(WHAT NEEDS TO BE DONE): Every entry must be repeated exactly in the answer.

-----

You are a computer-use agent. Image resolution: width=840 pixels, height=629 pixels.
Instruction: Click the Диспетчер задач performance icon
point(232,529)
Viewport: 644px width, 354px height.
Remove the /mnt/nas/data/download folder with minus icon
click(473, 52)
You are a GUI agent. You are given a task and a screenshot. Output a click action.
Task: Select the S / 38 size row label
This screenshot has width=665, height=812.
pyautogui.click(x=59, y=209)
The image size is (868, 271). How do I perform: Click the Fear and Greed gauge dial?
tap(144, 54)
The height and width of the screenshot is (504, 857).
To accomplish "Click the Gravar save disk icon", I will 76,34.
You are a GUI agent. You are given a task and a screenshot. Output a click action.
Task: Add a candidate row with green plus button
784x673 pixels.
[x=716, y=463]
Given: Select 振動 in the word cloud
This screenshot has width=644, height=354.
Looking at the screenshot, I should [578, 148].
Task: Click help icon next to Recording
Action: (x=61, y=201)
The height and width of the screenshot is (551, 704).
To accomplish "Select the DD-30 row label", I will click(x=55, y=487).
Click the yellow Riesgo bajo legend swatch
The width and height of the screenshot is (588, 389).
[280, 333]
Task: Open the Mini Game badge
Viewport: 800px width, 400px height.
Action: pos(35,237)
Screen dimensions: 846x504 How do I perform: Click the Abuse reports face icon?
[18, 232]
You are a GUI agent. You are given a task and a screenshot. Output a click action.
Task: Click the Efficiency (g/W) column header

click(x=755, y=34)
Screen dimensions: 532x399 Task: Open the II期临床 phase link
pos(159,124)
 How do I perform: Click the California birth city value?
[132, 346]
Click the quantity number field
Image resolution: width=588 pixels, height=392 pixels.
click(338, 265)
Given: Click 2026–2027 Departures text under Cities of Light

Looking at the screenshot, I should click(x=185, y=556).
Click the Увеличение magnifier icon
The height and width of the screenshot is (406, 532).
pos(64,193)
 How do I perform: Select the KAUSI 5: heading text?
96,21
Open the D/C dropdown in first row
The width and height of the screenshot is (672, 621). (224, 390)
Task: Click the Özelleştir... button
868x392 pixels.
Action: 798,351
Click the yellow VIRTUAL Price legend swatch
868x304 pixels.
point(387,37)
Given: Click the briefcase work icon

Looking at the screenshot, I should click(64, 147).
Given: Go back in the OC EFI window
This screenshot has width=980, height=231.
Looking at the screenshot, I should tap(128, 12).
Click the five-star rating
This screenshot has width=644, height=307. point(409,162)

-----

(REPLY):
You are a computer-use agent. Image resolution: width=840 pixels, height=629 pixels.
Instruction: Click the Диспетчер задач performance icon
point(232,529)
Viewport: 644px width, 354px height.
Remove the /mnt/nas/data/download folder with minus icon
click(473, 52)
You are a GUI agent. You are given a task and a screenshot. Output a click action.
Task: Select the S / 38 size row label
This screenshot has width=665, height=812.
pyautogui.click(x=59, y=209)
The image size is (868, 271). How do I perform: Click the Fear and Greed gauge dial?
tap(144, 54)
The height and width of the screenshot is (504, 857).
To accomplish "Click the Gravar save disk icon", I will 76,34.
You are a GUI agent. You are given a task and a screenshot. Output a click action.
Task: Add a candidate row with green plus button
784x673 pixels.
[x=716, y=463]
Given: Select 振動 in the word cloud
This screenshot has width=644, height=354.
Looking at the screenshot, I should [578, 148].
Task: Click help icon next to Recording
Action: (x=61, y=201)
The height and width of the screenshot is (551, 704).
To accomplish "Select the DD-30 row label", I will click(x=55, y=487).
Click the yellow Riesgo bajo legend swatch
The width and height of the screenshot is (588, 389).
[280, 333]
Task: Open the Mini Game badge
Viewport: 800px width, 400px height.
Action: pos(35,237)
Screen dimensions: 846x504 How do I perform: Click the Abuse reports face icon?
[18, 232]
You are a GUI agent. You are given a task and a screenshot. Output a click action.
Task: Click the Efficiency (g/W) column header

click(x=755, y=34)
Screen dimensions: 532x399 Task: Open the II期临床 phase link
pos(159,124)
 How do I perform: Click the California birth city value?
[132, 346]
Click the quantity number field
Image resolution: width=588 pixels, height=392 pixels.
click(338, 265)
Given: Click 2026–2027 Departures text under Cities of Light

Looking at the screenshot, I should click(x=185, y=556).
Click the Увеличение magnifier icon
The height and width of the screenshot is (406, 532).
pos(64,193)
 How do I perform: Select the KAUSI 5: heading text?
96,21
Open the D/C dropdown in first row
The width and height of the screenshot is (672, 621). (224, 390)
Task: Click the Özelleştir... button
868x392 pixels.
Action: 798,351
Click the yellow VIRTUAL Price legend swatch
868x304 pixels.
point(387,37)
Given: Click the briefcase work icon

Looking at the screenshot, I should click(64, 147).
Given: Go back in the OC EFI window
This screenshot has width=980, height=231.
Looking at the screenshot, I should tap(128, 12).
Click the five-star rating
This screenshot has width=644, height=307. point(409,162)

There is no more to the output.